Gad Lerner è nato a Beirut, in Libano, 65 anni fa, da una famiglia ebraica che si era stabilita in Palestina sin dalla fondazione dello Stato di Israele. Il padre, Moshé, è nato e cresciuto in un kibbutz di Haifa da genitori galiziani originari di Drohobyc (nell’attuale Ucraina, all’epoca parte dell’Impero Austro-ungarico), mentre la madre israeliana è cresciuta in Libano con la famiglia, in un ambiente animato da un ricco mercante turco e dalla figlia di intellettuali lituani. A tre anni Gad si è trasferito con i genitori a Milano, dove per trent’anni è stato apolide in attesa della cittadinanza italiana, che gli viene riconosciuta solo nel 1986. In un uomo solo convivono sangue israeliano e ucraino, natali libanesi, radici ebraiche, cuore palestinese, storia e passaporto italiani, influenze turche e lituane. E fede interista.
Ora, mettetevi nei panni di un bifolco padano e leghista che nella sua vita non ha mai viaggiato più in là della Brianza e per cui l’Europa comincia e finisce a Orio al Serio. E, a un certo punto, il bifolco si trova di fronte uno come Gad Lerner. Il minimo che possa accadere è che gli urli “non sei italiano, sei ebreo”, convinto probabilmente che sia una nazione esotica covo di migranti e terroristi, anche se di preciso non la sa collocare sulla cartina.

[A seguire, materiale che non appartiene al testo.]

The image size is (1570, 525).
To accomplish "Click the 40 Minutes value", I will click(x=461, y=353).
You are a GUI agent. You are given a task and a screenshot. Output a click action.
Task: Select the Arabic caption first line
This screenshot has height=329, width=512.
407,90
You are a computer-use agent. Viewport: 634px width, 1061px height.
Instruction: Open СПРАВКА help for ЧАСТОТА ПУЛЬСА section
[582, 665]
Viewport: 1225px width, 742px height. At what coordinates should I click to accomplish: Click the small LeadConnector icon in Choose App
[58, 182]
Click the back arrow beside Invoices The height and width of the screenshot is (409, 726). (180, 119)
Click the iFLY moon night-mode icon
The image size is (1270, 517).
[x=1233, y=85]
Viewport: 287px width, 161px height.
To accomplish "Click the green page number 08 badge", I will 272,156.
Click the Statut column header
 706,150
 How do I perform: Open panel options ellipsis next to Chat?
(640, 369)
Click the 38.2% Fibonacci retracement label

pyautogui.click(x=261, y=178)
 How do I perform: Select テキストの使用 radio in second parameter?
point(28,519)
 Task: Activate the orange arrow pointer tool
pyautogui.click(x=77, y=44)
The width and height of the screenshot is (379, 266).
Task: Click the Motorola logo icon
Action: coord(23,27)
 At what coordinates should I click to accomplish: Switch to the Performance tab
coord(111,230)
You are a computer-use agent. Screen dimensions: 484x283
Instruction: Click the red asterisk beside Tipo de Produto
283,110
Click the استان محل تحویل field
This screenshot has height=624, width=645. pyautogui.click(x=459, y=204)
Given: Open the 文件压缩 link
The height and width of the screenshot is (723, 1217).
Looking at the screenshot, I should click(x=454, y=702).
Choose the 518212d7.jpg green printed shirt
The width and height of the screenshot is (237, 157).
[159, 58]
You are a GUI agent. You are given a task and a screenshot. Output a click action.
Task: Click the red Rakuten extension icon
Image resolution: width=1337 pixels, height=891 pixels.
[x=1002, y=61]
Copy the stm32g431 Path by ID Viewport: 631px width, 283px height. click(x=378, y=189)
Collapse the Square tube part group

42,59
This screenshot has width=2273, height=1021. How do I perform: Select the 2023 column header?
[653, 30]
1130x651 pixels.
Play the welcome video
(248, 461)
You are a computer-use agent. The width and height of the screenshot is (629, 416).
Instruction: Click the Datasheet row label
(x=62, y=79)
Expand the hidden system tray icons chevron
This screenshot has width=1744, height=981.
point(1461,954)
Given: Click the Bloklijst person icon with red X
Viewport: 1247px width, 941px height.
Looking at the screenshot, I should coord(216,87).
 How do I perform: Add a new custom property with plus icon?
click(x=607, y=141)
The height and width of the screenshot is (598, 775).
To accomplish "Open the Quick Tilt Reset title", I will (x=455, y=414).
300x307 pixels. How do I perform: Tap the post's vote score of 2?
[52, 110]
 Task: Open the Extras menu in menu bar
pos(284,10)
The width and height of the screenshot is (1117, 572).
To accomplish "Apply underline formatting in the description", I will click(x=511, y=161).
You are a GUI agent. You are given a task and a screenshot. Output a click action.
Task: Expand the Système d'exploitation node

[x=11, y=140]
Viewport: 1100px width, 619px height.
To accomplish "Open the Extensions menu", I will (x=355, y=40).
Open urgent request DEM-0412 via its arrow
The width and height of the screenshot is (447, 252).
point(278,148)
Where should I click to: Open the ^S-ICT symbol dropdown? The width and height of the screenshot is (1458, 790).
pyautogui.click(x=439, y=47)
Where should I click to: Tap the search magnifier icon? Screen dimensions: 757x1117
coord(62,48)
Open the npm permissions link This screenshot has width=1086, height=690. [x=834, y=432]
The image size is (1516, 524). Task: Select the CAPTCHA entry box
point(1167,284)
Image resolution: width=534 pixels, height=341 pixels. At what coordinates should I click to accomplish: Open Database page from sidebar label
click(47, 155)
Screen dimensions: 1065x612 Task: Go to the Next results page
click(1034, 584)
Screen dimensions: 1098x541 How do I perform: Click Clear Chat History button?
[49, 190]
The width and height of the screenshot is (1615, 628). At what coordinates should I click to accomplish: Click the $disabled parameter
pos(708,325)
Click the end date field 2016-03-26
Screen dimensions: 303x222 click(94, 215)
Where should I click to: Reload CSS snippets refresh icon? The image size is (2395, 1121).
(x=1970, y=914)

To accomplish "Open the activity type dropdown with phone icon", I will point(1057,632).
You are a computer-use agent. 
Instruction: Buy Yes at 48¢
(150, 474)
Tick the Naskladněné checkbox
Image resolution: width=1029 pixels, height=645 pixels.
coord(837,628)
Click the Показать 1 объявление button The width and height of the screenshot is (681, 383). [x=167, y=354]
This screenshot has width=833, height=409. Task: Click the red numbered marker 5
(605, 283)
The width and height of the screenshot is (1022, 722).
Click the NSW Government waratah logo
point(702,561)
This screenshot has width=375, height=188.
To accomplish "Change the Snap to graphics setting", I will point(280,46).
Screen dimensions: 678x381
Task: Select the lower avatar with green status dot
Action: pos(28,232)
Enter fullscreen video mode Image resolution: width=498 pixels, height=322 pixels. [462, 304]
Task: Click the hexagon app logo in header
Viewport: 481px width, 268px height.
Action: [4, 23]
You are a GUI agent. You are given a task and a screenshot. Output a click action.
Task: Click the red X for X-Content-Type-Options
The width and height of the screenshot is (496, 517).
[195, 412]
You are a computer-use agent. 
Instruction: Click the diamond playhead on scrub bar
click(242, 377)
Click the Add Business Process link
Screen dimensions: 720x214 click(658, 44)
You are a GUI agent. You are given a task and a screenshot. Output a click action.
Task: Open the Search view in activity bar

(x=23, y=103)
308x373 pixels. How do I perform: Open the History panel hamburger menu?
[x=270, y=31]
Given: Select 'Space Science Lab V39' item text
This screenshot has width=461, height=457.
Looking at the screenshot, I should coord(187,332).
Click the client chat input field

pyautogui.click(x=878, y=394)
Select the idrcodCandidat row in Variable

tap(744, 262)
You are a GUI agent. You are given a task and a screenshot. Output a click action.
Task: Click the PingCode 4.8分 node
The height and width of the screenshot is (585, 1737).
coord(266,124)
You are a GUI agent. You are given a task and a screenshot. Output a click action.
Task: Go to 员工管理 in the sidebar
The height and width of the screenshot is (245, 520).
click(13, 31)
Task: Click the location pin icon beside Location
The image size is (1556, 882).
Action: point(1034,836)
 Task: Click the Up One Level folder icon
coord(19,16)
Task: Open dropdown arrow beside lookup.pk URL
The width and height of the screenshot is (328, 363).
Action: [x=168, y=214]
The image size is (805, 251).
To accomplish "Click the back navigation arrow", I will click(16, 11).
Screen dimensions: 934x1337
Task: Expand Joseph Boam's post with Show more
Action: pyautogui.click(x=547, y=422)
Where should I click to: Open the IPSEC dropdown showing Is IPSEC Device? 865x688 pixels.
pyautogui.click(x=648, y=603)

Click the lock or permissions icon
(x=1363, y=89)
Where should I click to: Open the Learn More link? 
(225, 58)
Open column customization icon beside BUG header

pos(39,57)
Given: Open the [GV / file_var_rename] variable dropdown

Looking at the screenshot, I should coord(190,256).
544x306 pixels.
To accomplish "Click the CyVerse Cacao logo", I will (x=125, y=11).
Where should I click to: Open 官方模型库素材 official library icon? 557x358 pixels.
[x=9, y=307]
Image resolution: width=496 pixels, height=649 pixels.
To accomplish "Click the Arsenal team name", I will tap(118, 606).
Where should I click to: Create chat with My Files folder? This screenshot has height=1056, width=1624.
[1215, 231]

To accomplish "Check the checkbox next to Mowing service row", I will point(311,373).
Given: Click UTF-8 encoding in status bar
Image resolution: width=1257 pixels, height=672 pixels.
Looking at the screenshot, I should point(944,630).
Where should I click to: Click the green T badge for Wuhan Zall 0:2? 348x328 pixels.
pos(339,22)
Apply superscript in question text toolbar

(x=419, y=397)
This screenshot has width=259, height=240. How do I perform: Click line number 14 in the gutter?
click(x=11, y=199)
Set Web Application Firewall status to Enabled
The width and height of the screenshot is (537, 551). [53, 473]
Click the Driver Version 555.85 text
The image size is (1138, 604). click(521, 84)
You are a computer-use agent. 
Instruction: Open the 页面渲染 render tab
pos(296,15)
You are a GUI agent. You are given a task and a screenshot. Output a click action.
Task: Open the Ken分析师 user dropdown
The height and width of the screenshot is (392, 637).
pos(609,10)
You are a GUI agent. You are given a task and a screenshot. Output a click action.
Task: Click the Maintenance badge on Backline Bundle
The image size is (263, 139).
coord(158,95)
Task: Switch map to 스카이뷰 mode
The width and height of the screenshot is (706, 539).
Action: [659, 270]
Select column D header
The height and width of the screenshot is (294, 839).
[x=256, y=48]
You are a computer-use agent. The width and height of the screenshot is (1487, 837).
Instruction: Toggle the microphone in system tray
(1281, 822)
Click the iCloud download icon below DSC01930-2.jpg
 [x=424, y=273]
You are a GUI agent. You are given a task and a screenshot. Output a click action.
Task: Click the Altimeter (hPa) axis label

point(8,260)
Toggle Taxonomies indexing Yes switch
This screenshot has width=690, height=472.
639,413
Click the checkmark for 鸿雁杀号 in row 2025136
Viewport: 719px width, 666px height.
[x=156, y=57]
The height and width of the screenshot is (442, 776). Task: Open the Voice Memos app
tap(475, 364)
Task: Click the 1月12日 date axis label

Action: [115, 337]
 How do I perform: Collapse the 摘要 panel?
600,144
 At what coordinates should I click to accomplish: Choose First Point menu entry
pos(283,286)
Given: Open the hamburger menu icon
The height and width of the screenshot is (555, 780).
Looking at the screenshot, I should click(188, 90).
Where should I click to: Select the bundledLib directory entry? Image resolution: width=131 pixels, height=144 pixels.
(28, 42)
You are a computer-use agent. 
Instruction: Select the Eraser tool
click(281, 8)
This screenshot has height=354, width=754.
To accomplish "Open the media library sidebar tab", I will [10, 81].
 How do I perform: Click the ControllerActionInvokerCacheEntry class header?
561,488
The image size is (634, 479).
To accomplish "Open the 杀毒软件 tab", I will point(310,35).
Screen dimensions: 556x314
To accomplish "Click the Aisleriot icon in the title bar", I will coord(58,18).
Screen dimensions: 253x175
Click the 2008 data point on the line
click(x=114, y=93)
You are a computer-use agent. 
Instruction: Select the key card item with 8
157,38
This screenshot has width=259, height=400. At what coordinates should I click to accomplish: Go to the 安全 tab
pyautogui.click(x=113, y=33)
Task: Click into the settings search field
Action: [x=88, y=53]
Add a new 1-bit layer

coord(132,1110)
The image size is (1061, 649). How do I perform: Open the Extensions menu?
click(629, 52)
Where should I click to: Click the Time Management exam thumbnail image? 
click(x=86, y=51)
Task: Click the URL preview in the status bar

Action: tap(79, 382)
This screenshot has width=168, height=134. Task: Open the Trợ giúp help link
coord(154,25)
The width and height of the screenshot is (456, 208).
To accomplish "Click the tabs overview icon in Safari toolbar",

Perché, in fondo, prima ancora dello squadrismo e del razzismo, il problema vero oggi in Italia è il baratro culturale in cui sguazzano orgogliosamente milioni di persone votanti che non viaggiano, non conoscono, non si informano, sono istintivamente spaventate da vite, lingue e culture diverse, da quello che non possono vedere e da chiunque non riescono a etichettare.
Non hanno paura di Gad ma di quello che rappresenta, della meravigliosa miscela multiculturale che incarna. Se vogliamo fermare Salvini e la sua propaganda dell’orrore, non combattiamo le urla delle bestie ma il silenzio assordante che le ha generate. E il sovranismo magicamente morirà di inedia e di stenti. Insieme a chi lo ha cavalcato.